▶ _Challenge 1_: How would you recast the paragraph in the featured article discussion that begins "This is a half-hour" as a short list of its main points?
▶ _Challenge 2_: Could you carry on the featured article discussion of "The Riddle of the Sphinx" from the point where it stops?

▶ _Source_:
— Begin —

Wikipedia:Featured article candidates/The Riddle of the Sphinx (Inside No. 9)/archive1

The following is an archived discussion of a featured article nomination. Please do not modify it. Subsequent comments should be made on the article's talk page or in Wikipedia talk:Featured article candidates. No further edits should be made to this page.

The article was promoted by Ian Rose via FACBot (talk) 02:40, 29 April 2018 [1].


The Riddle of the Sphinx (Inside No. 9) edit

Nominator(s): Josh Milburn (talk) 16:58, 17 March 2018 (UTC)[reply]

This is a half-hour (very, very black) comedy about cryptic crosswords. I've never attempted a cryptic crossword, and I didn't find the episode particularly funny. Nonetheless, I think it might be my favourite ever episode of my favourite ever TV programme. It is brilliant, and I spot something new every time I rewatch it. I hope this article is a worthy one for such a great piece of television. Josh Milburn (talk) 16:58, 17 March 2018 (UTC)[reply]

Comments from Bilorv edit

  • "A second was introduced accidentally, and then incorporated into the episode. This second nina was interpreted by some viewers as having a political meaning, but Pemberton, Shearsmith, and the BBC have denied that this is the case." – The second sentence is just confusing without being told the nina is "RIPNHS". I think it's also undue weight anyway; just the first sentence would suffice.
    • Yes, that's fair. Removed. I try to avoid anything too spoiler-y in the lead. Josh Milburn (talk) 10:44, 18 March 2018 (UTC)[reply]
  • ""The Riddle of the Sphinx" was the third episode of the series, after the Christmas special "The Devil of Christmas" (December 2016) and "The Bill" (February 2017), the latter of which was the first of a run of five episodes." – This seems like a weird order to write things in. I would say that "The Devil of Christmas" was a 2016 Christmas special, and then the rest of the series aired in a run from February 2017, of which "The Riddle of the Sphinx" was the second of five (or third in the series).
  • Can the running time be added as a parameter to the infobox? (It might also be worth a mention in the production section – was the final cut exactly 33 minutes long?)
    • Indicated based on claims from BBFC. That doesn't quite match up with losing five minutes, so I've rephrased slightly. Josh Milburn (talk) 10:44, 18 March 2018 (UTC)[reply]
  • "civilisation was then "stripped away"" – I don't understand the "then". Does it refer to a change in the writing process or the chronology of the episode? I also don't understand how this links to the previous "very English" clause.
    • I've rephrased: "The first half of the episode, for the executive producer Jon Plowman, played out like a radio play. The word-play and tea-drinking in this part of the episode were, for the writers, very English; the episode then changes character. Civilisation is "stripped away", resulting in the episode having the elements of a Greek tragedy." Josh Milburn (talk) 10:44, 18 March 2018 (UTC)[reply]
  • "Elsewhere, Pemberton explained that" – The "Elsewhere" is unnecessary as the sources for the previous sentences were not mentioned in the prose.

— End —

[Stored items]
— Begin —

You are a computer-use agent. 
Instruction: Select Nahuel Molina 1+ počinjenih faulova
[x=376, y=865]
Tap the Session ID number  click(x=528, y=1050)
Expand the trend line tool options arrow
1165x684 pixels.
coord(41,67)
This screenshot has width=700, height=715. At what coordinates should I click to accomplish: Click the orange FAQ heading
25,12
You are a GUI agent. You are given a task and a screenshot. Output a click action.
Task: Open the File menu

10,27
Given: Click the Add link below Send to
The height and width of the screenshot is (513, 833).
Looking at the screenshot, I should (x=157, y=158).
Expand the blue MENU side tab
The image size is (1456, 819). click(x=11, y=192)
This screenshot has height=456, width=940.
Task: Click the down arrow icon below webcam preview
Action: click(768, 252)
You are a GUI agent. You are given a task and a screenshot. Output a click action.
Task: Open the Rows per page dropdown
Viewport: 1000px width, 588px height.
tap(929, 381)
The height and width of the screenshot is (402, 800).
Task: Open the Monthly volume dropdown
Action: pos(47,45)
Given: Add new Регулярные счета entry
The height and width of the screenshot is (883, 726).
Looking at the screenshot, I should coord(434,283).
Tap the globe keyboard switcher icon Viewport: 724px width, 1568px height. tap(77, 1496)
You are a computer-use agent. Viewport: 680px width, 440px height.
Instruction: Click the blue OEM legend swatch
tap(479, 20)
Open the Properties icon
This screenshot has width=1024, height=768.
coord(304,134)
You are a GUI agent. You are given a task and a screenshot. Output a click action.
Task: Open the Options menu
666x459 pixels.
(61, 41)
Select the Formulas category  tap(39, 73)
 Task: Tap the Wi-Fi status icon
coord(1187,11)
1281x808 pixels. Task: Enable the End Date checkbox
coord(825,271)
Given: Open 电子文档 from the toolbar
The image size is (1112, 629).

— End —

▶ _Final answer 1_:
- The episode is a half-hour, very black comedy about cryptic crosswords.
- The nominator has never attempted a cryptic crossword and didn't find the episode particularly funny.
- Even so, the nominator thinks it may be their favorite episode ever of their favorite TV program.
- They call it brilliant and say they spot something new with every rewatch.
- They hope the article is worthy of it.

▶ _Final answer 2_:
  • "On a stormy Cambridge night" – Surely this should be "On a stormy night at the University of Cambridge".
  • "predicting that a DOWNANDOUT will find Charlotte WRAPped in her UNDERSLIP in SWAMPLANDS" – As well as looking messy, these clues have already been revealed: I think it would be better to write "predicting via reference to solved clues that a down-and-out will find Charlotte wrapped in her underslip in swamplands (references to previous clues)".
  • "Shearsmith denied that the nina RIPNHS (("Rest In Peace National Health Service") was a political message" – It seems misleading to me to give the 'explanation' in brackets when Shearsmith is saying that is not what the nina refers to. The clause could be rephrased to "Shearsmith denied that the nina RIPNHS stood for "Rest In Peace National Health Service"" or something similar.
  • "ironic" does not need a link to irony.
  • The blockquote from the Den of Geek review probably belongs under Analysis rather than Reception.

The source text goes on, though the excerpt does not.